Так вот, именно из-за той бумажки я и порвал с Пикмэном всяческие отношения. С Ричардом Антоном Пикмэном, величайшим художником из всех тех, кого я когда-либо знал, - и самым отвратительным типом, который когда-либо вырывался из оков реальной жизни, чтобы окунуться в пучину мифов и безумия. Толи он родился в неурочный и весьма порочный час, то ли каким-то образом отыскал ключи к вратам запретного - не знаю. Впрочем, сейчас это уже и неважно, поскольку он исчез - в ту самую легендарную темноту, посещать которую сам так любил... Так, давайте-ка зажжем эти свечи.
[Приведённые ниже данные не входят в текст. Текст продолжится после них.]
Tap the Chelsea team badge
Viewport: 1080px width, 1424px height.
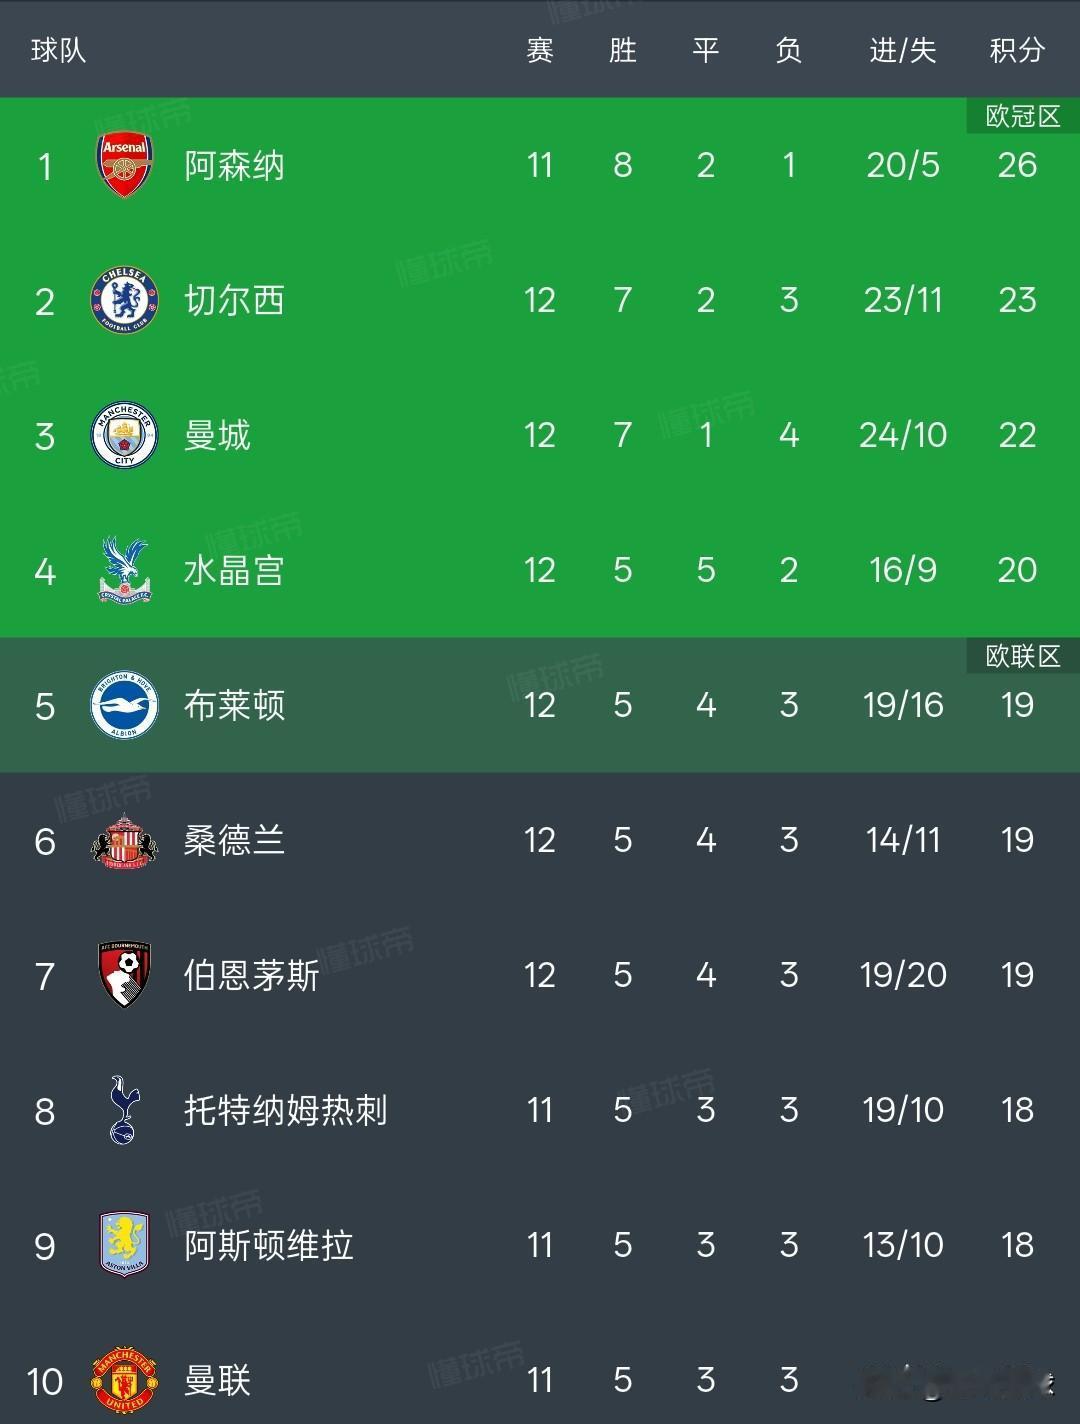tap(124, 300)
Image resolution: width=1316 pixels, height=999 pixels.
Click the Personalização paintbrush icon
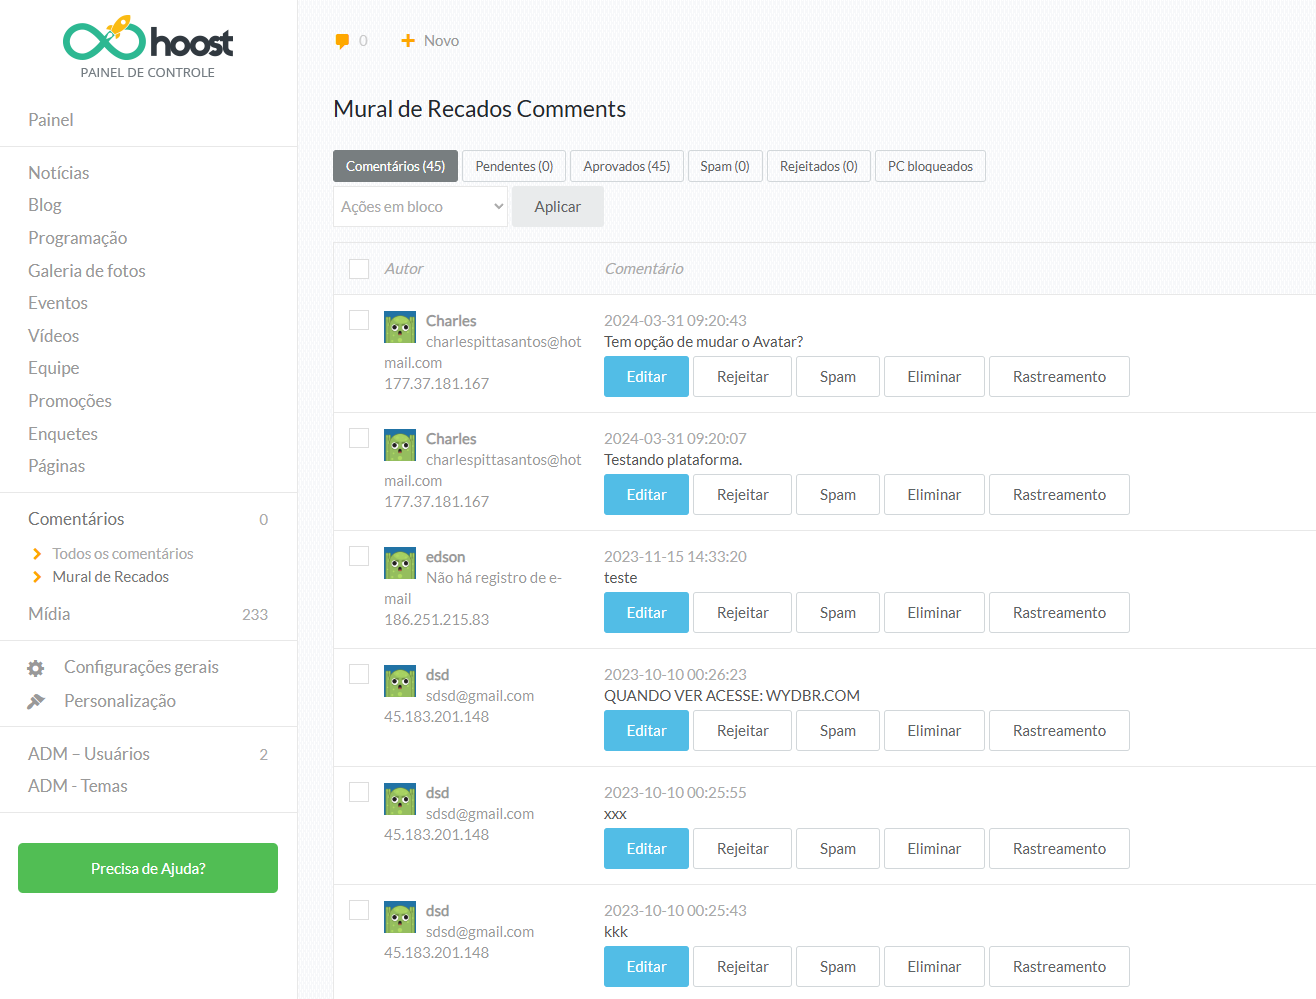[x=36, y=702]
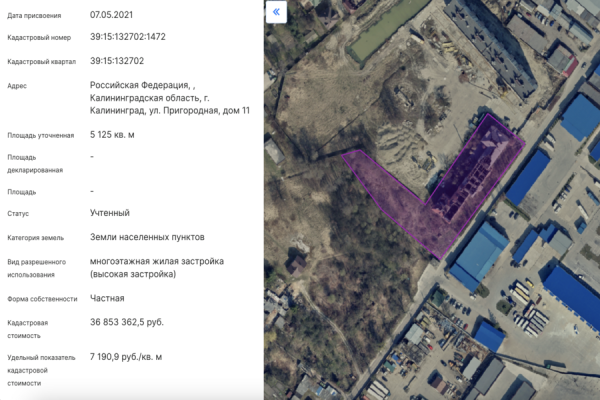
Task: Click the Площадь уточненная label
Action: 41,135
Не просите меня объяснить или хотя бы поделиться своими догадками насчет того, что именно я тогда сжег. Не спрашивайте и о том, что стояло за теми скребущимися и карабкающимися звуками, которые Пикмэну так хотелось объяснить активностью самых заурядных крыс. Видите ли, существуют, наверное, такие секреты, которые дошли до нас со времен Салема, хотя Коттон Матер рассказывал и о более странных вещах. Теперь вы знаете, сколь неимоверно, просто чертовски правдоподобными были сюжеты Пикмэна - и как все мы терзались догадками, с чего он срисовывает своих персонажей.
Так вот, на той скрученной фотографии на самом деле был изображен отнюдь не фон для его будущей картины. Там было запечатлено само это существо - то самое, которое я увидел на незавершенном ужасном полотне. В сущности, это была та самая модель, с которой он срисовывал своего монстра, а фоном ему служила стена студии в том подвале, на которой даже отфиксировались мельчайшие дефекты ее покрытия. Но Бог мой, Элиот, это была фотография живого существа!
1. Фьюзелли Генри (1741-1825г.г.) - итальянский художник швейцарского происхождения, с 1782г. постоянно живший в Англии и прославившийся иллюстрациями к Мильтону ("Потерянный рай"), а также картинами "готического ужаса" (Прим. ред.).
1. Доре Гюстав (1833-1883г.г.) - выдающийся французский художник-график и книжный иллюстратор.
1. Гойя Франсиско (174б-1828г.г.) - великий испанский художник и график.